» **Fragmento**
┌──
Sin olvidar que la historia no se escribe por sufragio universal —en tercera posición quedó The Singing Butler, una anodina pintura de Jack Vettriano—, la victoria de Banksy sobre Constable supone también la del espray sobre el óleo y la de la ciudad sobre el campo. Eso es todo. En lo esencial, todavía la tradición impone su ley. Los apocalípticos se quedarían más tranquilos si supieran que Niña con globo fue retirada de la calle de Londres en que apareció por sorpresa en 2002 y vendida hace tres años por 560.000 euros. No hace mucho se expuso una copia dentro de un marco dorado.

En 1917, Marcel Duchamp firmó un urinario de serie como si fuera una escultura y si algo han demostrado los cien años transcurridos desde entonces es que no todas las paredes son iguales: las de un museo pueden domesticar al animal más salvaje. La gran contradicción del arte contemporáneo no consiste en convertir objetos cotidianos en objetos de culto sino en tratarlos como tales hasta el punto de valorar como originales obras nacidas para ser reproducidas infinitamente (a veces con la plantilla de un grafitero). Como una joyería que expusiera entre la mercancía el adoquín que alguien lanzó para romperle el escaparate. La comparación es del filósofo José Luis Pardo, que en su último ensayo, Estudios del malestar, habla de los centros de arte actual como “instituciones que viven a perpetuidad en el malestar de no querer ser institución”.
└──
» **Registros extraídos**
┌──
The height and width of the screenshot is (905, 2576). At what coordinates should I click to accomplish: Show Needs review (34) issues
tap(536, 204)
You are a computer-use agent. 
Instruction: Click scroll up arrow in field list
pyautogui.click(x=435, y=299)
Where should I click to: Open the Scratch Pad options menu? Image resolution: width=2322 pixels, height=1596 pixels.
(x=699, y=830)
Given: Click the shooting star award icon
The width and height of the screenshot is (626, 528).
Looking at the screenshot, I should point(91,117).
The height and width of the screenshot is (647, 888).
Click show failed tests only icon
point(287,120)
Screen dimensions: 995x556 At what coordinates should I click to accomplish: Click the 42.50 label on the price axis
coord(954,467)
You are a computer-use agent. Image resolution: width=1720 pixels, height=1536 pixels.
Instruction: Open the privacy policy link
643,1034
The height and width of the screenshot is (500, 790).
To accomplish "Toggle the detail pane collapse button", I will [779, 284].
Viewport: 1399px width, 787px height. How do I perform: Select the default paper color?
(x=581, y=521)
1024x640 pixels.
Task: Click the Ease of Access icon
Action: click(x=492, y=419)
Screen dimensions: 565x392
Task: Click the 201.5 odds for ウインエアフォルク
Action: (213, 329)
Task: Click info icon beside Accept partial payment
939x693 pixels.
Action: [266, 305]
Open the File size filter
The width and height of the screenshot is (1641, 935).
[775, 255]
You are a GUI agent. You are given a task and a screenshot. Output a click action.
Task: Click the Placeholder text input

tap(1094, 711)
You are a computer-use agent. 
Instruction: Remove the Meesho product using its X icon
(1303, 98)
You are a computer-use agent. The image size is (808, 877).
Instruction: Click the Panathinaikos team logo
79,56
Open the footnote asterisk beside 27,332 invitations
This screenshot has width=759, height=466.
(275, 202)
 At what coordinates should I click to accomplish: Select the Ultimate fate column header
└──
» **Tarea planteada 1**
Según el fragmento sobre Banksy, ¿por cuánto se vendió Niña con globo?
» **Tarea planteada 2**
Continúa el fragmento sobre el arte contemporáneo a partir de su última oración.

» **Resultado final 1**
Por 560.000 euros.

» **Resultado final 2**
Hace más de un siglo, los futuristas avisaron en su famoso manifiesto: hay que empezar por destruir la sintaxis. Pese a sus pretensiones vanguardistas, sus herederos se han conformado con cambiar de vocabulario. No han pasado de desollar a Marsias para vestir a san Bartolomé. El dinero es mejor disolvente que el aguarrás y los pedestales siguen donde siempre estuvieron. Banksy ha ganado una batalla, Constable va ganando la guerra.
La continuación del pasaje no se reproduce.